_Goal_
Count how many lines in the records below contain the string "from", treating uppercase and lowercase as different, and reply with the number alone.

-- Start of Stored rows --

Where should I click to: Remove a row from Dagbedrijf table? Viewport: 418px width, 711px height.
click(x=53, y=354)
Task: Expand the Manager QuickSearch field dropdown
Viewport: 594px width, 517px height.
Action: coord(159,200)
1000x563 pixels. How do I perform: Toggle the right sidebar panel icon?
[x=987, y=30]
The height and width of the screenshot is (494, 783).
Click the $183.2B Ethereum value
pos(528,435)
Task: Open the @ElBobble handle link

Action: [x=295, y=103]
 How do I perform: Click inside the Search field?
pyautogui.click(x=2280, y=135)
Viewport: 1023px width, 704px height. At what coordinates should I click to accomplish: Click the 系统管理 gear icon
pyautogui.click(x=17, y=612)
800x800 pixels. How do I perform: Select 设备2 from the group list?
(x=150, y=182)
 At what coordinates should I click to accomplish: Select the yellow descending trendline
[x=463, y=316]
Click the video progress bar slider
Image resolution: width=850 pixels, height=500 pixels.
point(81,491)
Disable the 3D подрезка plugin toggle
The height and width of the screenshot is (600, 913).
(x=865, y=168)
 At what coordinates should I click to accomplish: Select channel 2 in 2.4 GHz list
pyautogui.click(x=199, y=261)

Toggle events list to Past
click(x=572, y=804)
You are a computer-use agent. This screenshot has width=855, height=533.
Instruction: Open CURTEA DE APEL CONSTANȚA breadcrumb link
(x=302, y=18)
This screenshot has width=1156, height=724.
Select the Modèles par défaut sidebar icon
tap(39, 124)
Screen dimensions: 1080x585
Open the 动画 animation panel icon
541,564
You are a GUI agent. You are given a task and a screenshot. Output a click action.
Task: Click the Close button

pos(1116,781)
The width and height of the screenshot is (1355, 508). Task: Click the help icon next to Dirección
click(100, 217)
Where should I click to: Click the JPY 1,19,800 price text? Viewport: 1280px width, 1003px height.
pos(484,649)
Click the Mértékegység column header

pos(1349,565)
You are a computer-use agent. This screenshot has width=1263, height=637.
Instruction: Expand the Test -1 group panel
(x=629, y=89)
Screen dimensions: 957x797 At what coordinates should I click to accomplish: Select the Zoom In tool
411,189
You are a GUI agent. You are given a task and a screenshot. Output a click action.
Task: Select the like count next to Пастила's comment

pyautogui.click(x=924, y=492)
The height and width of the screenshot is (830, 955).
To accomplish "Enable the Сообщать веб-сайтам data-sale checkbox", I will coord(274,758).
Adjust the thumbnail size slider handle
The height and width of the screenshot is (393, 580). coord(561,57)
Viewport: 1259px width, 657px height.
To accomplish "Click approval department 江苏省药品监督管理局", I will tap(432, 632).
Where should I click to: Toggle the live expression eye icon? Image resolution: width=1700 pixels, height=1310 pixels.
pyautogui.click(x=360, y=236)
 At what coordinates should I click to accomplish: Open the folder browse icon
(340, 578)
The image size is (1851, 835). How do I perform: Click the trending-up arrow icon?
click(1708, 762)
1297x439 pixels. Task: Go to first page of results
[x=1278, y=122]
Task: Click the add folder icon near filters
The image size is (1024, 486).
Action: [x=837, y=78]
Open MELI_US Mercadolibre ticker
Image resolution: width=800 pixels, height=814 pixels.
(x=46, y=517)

-- End of Stored rows --

_Full output_
2